■ Given data:
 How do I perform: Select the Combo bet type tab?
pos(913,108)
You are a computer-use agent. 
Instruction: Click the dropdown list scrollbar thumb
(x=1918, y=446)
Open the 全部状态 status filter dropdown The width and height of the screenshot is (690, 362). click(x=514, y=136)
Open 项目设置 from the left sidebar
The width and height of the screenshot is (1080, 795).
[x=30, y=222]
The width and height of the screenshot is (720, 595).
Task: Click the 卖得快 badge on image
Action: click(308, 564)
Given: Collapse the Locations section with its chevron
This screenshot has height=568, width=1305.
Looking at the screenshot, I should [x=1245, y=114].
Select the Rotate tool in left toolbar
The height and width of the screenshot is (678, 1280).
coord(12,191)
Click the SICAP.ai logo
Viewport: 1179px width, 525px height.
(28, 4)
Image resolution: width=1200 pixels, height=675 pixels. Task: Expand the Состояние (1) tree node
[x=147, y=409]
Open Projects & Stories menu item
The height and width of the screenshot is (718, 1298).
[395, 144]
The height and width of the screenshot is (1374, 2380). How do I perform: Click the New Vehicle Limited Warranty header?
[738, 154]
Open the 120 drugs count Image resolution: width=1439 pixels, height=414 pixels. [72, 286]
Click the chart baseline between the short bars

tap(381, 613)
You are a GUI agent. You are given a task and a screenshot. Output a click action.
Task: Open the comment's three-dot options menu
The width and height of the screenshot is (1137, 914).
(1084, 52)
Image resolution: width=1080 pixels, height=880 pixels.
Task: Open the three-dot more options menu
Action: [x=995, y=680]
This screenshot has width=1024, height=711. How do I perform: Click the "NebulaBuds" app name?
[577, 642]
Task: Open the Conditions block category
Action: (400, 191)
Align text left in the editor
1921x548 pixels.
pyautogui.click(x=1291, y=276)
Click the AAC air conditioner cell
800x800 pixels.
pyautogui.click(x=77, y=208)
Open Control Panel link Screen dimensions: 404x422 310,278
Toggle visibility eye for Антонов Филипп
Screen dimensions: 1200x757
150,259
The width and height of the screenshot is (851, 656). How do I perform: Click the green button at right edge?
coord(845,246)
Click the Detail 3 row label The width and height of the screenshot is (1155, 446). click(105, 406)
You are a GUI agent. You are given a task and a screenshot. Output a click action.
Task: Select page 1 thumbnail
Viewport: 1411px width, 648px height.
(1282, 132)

■ Work item: All that belongs in your answer is the stretch of entries above from the line with "The height and width of the screenshot is (1374, 2380)." through the line with "Click the Detail", printed exactly.

■ Output for this task:
The height and width of the screenshot is (1374, 2380). How do I perform: Click the New Vehicle Limited Warranty header?
[738, 154]
Open the 120 drugs count Image resolution: width=1439 pixels, height=414 pixels. [72, 286]
Click the chart baseline between the short bars

tap(381, 613)
You are a GUI agent. You are given a task and a screenshot. Output a click action.
Task: Open the comment's three-dot options menu
The width and height of the screenshot is (1137, 914).
(1084, 52)
Image resolution: width=1080 pixels, height=880 pixels.
Task: Open the three-dot more options menu
Action: [x=995, y=680]
This screenshot has width=1024, height=711. How do I perform: Click the "NebulaBuds" app name?
[577, 642]
Task: Open the Conditions block category
Action: (400, 191)
Align text left in the editor
1921x548 pixels.
pyautogui.click(x=1291, y=276)
Click the AAC air conditioner cell
800x800 pixels.
pyautogui.click(x=77, y=208)
Open Control Panel link Screen dimensions: 404x422 310,278
Toggle visibility eye for Антонов Филипп
Screen dimensions: 1200x757
150,259
The width and height of the screenshot is (851, 656). How do I perform: Click the green button at right edge?
coord(845,246)
Click the Detail 3 row label The width and height of the screenshot is (1155, 446). click(105, 406)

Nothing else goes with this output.